19.10.2003

MATRIX FORUM

Smart Mobs und die Zukunft des Mobilfunks

"In Zukunft werden wir mit einem Mobiltelefon in der Hand herumspazieren, das von sich aus Informationen aufspüren, mit anderen Geräten kommunizieren und Daten verarbeiten kann", so Howard Rheingold.

Sein neues Buch "Smart Mobs" ist eine Art Reisebericht. Die Vorarbeiten haben den Journalisten und Sachbuchautor rund um die Welt und quer durch Amerika geführt. Rheingold sprach mit Forschern und Produktentwicklern in ihren Labors ebenso wie mit Soziologen und einfachen Leuten auf der Straße, die er zu ihrem Nutzungsverhalten befragte.

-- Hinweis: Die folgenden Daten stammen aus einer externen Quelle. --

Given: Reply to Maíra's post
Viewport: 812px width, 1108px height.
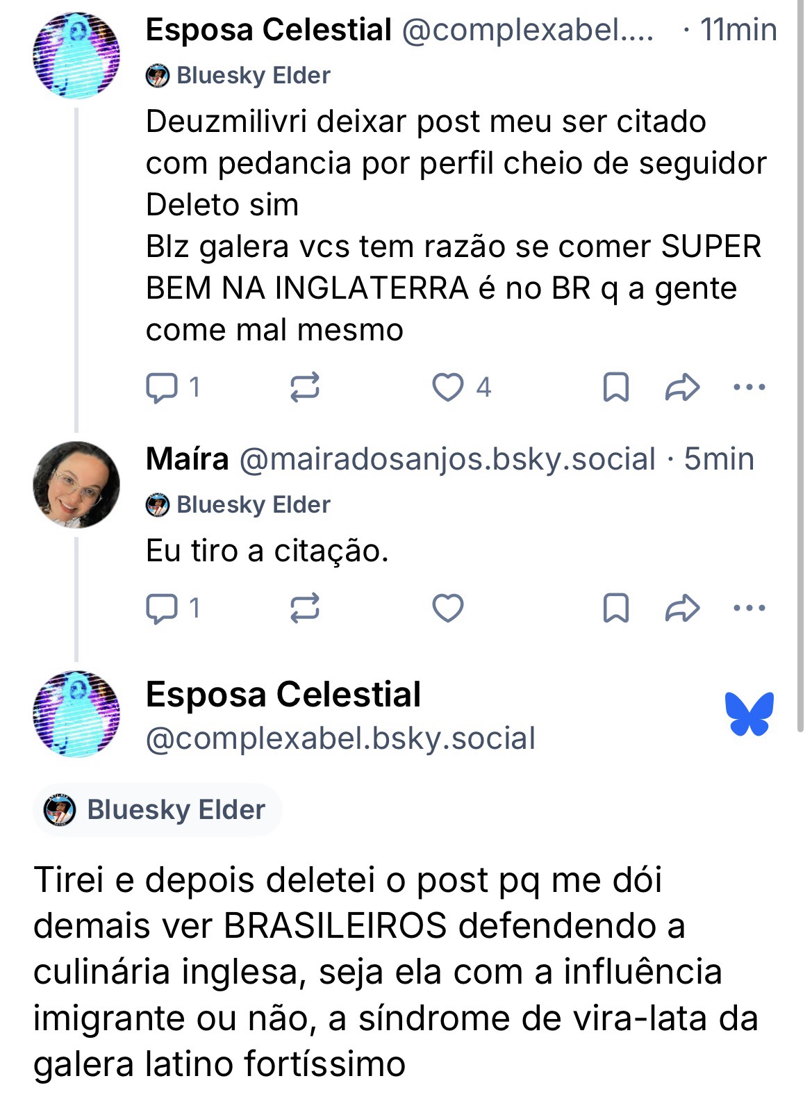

Neben der "Datenwolke", die die Mobiltelefone der Zukunft umgeben wird, verwendet Howard Rheingold in seinem Buch "Smart Mobs" noch eine weitere Metapher: Die der "Fernbedienung". Handys, so Rheingold, werden in Zukunft wie eine Fernbedienung fungieren, mit deren Hilfe sich unsere Umgebung aktivieren und beeinflussen läßt.

"Wäre es nicht toll, wenn man vor einem Restaurantbesuch einfach das Handy darauf richten und abrufen könnte, welche Kommentare Menschen hinterlassen haben, die dort in den letzten paar Stunden gegessen haben?"

Mesh Computing

Für die UMTS-Betreiber und die Betreiber von Mobilfunknetzwerken allgemein, sieht Rheingold schwere Zeiten anbrechen. Denn der technische Fortschritt wird es schon bald möglich machen, dass Handys nicht nur als Empfänger von Funksignalen, sondern auch als Sender und Relaisstationen fungieren. Dem Peer-to-Peer-Prinzip folgend werden Handys dabei von sich aus ein gigantisches, dezentral organisiertes Funknetzwerk bilden und einen zentralen Netzwerkbetreiber überflüssig machen.

"Man nennt das Mesh Computing. Es ist eine reine Zeitfrage, bis sich diese überlegene Technologie durchsetzen wird. Wenn die existierenden Netzwerkbetreiber schlau sind, dann stemmen sie sich nicht dagegen, sondern gehen mit der Zeit", so Howard Rheingold im matrix-Interview.